Even given these limiting constructions, we cannot agree with the district court that the statute is clearly constitutional. The state undoubtedly has a legitimate interest in preventing breaches of the peace which might follow certain acts of flag desecration.1 Street v. New York, 1969, 394 U.S. 576, 590-593, 89 S.Ct. 1354, 22 L.Ed.2d 572. But Article 152 is not focused narrowly on the furtherance of this interest. Instead, the statute broadly proscribes all acts which "cast contempt" upon the flag.2 Nowhere does the statute offer any guidance to potential defendants or arresting officers as to the meaning of the words "cast contempt." Conceivably included within the sweep of this language is a wide variety of activity: "black power" salutes by militant athletes, a refusal to remove one's hat during the playing of the Star Spangled Banner,3 the flying of tattered flags, the display of mud-spattered bumper stickers, or the wearing of small flags sewn on the shirts of police officers. See Crosson v. Silver, 1970, D.Ariz., 319 F. Supp. 1084 (three-judge court); Hodsdon v. Buckson, 1970, D.Del., 310 F. Supp. 528 (three-judge court).

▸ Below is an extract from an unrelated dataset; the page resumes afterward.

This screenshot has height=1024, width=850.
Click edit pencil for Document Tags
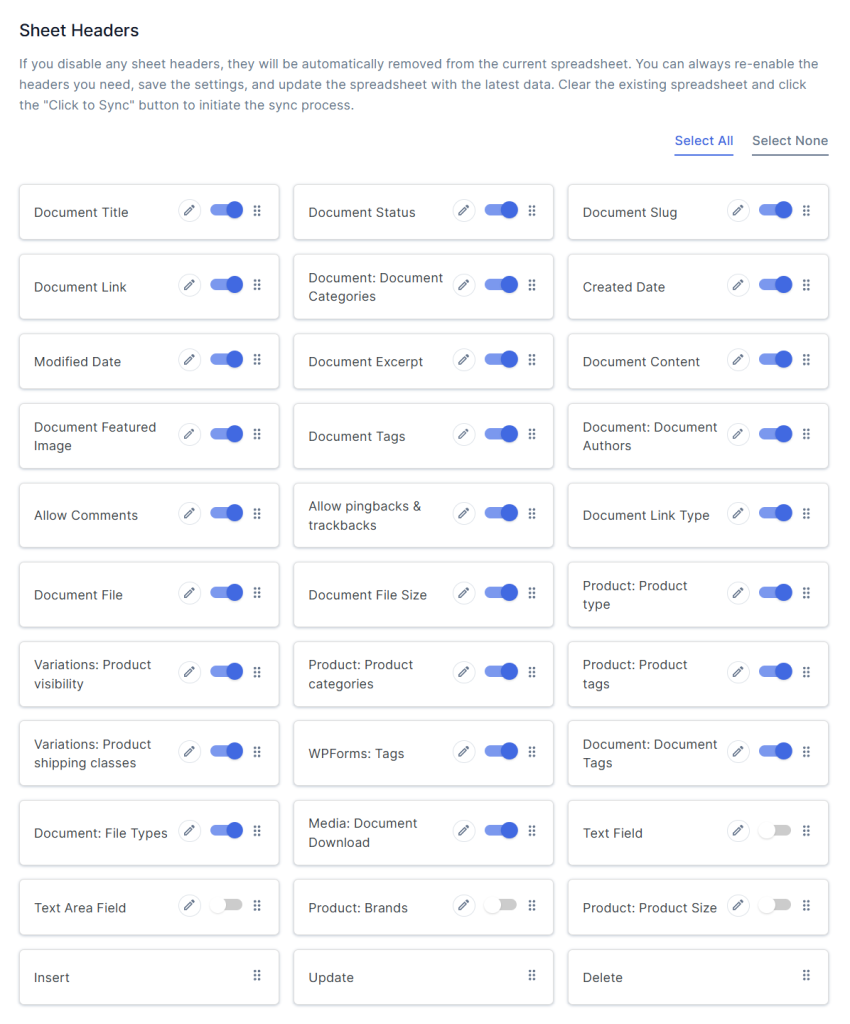click(464, 434)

The circumstances of Jones's arrests demonstrate the difficulty of giving content to this statutory language. His attire at least arguably fell within the statute's prohibition. Yet though it is not disputed that he wore this apparel in full view of law enforcement officers on several occasions, he was arrested only twice. And those arrests took place while Jones was trying to file a complaint against a Dallas police officer. There is no indication that his actions ever provoked violence or public disorder.

The statute contains other broad language. Article 152 punishes conduct directed not only against a "flag," but also against any "standard, color, or ensign of the United States, or that of any of its officers, or . . . any imitation of either of them." The statute does not define what constitutes an "imitation." And it is questionable whether mutilation of any and all such symbols, or imitations thereof, would be so likely to provoke public disorder or outrage as to furnish legitimate grounds for state regulation. See Crosson v. Silver, supra, 319 F.Supp. at 1089 & n.6.

III.

In a case otherwise within the jurisdiction of a three-judge court, the question whether the Younger doctrine requires abstention is generally a matter for the exercise of equitable discretion, and thus ordinarily a determination to be made by a three-judge court rather than by a single district judge. Abele v. Markle, 2 Cir. 1971, 452 F.2d 1121, 1125; see Note, The Three-Judge District court: Scope and Procedure Under Section 2281, 77 Harv.L.Rev. 299, 309 (1973). A single district judge may dismiss only where it is plain that Younger leaves no room for a three-judge court to exercise equitable discretion. In the present case the district court found that Younger was controlling, and that Jones had failed to demonstrate a pattern of bad faith...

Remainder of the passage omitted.